Early Intervention - Number of children receiving Early Intervention services in Pennsylvania

Change Indicator

(i) Select Table Type:

  • Detailed
  • Sort / Rank

Why This Indicator Matters

Early Intervention (EI) describes the services and supports available to families with young children who experience developmental delays and disabilities.[1] Such services can include speech therapy, physical therapy, or family counseling, but vary depending on the individual needs and strengths of each child and their family.[2]  The Pennsylvania Early Intervention program is available for children from birth to age five and is a state funded network consisting of parents, service practitioners, and other relevant professionals.[3] Pennsylvania’s EI program is designed to meet the developmental needs of one or more of the following areas: physical development, cognitive development, communication development, social-emotional development, and adaptive development. EI is incredibly important for children with delays or disabilities, as it can have a significant impact on their developmental trajectories.
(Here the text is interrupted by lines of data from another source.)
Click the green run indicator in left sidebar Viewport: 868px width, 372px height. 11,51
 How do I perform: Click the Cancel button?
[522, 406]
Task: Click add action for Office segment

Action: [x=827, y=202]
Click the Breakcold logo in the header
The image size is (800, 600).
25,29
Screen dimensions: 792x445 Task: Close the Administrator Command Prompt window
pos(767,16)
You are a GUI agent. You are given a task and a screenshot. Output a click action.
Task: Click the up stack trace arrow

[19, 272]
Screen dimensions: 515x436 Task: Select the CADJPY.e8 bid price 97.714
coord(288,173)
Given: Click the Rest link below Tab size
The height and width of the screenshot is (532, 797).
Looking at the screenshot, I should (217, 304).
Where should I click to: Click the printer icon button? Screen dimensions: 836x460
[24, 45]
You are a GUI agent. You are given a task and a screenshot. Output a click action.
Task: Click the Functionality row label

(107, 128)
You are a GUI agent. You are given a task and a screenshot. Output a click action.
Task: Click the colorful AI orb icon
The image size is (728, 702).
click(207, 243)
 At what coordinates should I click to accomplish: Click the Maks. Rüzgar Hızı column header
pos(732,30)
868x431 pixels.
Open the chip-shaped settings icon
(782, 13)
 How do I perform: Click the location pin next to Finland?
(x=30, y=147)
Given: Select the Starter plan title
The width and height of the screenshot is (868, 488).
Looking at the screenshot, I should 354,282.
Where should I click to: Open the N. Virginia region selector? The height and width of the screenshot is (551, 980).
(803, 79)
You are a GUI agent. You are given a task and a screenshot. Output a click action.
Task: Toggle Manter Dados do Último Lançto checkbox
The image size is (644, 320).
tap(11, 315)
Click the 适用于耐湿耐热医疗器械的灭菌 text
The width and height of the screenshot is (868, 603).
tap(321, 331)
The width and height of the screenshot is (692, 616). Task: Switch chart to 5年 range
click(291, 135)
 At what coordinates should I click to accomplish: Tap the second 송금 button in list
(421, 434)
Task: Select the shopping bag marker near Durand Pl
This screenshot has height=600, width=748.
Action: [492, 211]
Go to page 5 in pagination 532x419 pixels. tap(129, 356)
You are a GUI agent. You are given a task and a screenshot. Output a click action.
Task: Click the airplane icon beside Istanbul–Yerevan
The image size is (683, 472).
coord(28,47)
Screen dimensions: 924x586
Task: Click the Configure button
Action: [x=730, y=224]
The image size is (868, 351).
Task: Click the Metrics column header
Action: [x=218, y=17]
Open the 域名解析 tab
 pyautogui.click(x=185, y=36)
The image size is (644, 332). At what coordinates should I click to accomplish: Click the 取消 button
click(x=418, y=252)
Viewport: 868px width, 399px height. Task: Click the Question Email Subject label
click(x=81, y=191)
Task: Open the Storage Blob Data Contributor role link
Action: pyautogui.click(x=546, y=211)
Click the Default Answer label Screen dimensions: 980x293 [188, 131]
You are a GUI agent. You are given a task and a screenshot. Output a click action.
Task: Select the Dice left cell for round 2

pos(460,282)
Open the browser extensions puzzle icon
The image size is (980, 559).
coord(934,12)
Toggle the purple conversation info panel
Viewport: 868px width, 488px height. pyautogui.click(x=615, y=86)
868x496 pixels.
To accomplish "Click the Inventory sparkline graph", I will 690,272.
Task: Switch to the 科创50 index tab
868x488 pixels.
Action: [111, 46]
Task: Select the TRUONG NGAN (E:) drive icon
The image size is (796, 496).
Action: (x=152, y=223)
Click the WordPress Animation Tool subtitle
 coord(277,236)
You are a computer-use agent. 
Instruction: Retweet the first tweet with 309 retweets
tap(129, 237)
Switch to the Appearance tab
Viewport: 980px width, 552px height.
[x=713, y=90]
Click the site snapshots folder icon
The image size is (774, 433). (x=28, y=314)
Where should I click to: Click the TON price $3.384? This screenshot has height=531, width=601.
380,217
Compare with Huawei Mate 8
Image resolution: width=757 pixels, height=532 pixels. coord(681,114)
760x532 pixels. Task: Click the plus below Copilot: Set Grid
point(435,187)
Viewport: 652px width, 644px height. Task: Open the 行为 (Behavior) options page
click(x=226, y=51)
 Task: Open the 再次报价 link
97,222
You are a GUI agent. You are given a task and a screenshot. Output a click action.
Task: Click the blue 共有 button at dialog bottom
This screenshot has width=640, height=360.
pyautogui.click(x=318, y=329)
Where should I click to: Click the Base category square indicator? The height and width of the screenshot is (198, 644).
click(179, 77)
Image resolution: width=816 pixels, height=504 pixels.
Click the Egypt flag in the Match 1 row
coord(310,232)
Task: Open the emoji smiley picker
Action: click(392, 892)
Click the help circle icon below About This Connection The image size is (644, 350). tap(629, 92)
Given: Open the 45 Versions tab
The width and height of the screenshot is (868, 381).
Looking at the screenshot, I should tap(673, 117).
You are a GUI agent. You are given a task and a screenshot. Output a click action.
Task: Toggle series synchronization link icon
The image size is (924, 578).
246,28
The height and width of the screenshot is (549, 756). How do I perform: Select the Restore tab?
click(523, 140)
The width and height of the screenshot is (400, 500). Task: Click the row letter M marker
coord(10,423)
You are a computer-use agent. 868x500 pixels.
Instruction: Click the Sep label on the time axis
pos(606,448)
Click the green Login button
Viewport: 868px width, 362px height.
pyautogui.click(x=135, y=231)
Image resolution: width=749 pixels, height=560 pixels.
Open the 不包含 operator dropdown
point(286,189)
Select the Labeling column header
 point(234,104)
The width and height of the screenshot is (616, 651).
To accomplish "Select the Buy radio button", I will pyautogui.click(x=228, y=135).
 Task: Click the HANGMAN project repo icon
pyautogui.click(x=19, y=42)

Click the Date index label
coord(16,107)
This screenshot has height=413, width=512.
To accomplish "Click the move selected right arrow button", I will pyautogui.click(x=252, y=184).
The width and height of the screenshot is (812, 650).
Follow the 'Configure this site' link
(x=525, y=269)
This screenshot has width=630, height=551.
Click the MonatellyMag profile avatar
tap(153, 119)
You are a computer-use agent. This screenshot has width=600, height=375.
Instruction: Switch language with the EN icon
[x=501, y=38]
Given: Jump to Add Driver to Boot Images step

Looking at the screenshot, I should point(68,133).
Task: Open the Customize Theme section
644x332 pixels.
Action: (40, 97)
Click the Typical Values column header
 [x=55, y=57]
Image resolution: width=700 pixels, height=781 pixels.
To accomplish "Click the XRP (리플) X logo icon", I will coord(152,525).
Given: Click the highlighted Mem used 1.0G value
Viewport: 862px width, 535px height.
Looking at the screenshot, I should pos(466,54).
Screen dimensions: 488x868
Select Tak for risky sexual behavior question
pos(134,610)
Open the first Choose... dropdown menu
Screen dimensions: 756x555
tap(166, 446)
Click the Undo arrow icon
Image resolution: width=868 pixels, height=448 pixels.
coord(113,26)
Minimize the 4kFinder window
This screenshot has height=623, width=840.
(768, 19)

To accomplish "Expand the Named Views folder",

Research suggests that intervention is likely to be more effective when it is provided early in life because it helps improve children’s abilities to learn new skills and prevents them from significantly falling behind their peers as they get older.[4] EI has also been associated with numerous other positive longitudinal outcomes, including improved relationships and behaviors, increased academic achievement and attainment, reduced delinquency and criminality, and improved labor market success.[5] Increasing numbers of children receiving EI services in Pennsylvania over the past decade are likely due to program expansions as well as diagnosis improvements.

[1] Centers for Disease Control and Prevention. (2019). What is “Early Intervention”? https://www.cdc.gov/ncbddd/actearly/parents/states.html

[2] Pennsylvania Department of Education. (2022). Early Intervention. https://www.education.pa.gov/Early%20Learning/Early%20Intervention/Pages/default.aspx

[3] The Pennsylvania Key. (2018). Early Intervention. https://www.pakeys.org/getting-started/ocdel-programs/early-intervention/

[4] Centers for Disease Control and Prevention. (2022). Why Act Early? https://www.cdc.gov/ncbddd/actearly/whyActEarly.html

[5] The Children’s League. (2022). Benefits of Early Intervention. https://www.tclny.org/benefits-of-early-intervention

show more
Data Provided By

Definitions: The number of children (birth until school enrollment) receiving early intervention (EI) services.  EI is designed to assist children with developmental delays or disabilities before they enter school.  The number is the sum of children in Infant-Toddler EI (Birth-2yr) and Preschool EI (3-5yr).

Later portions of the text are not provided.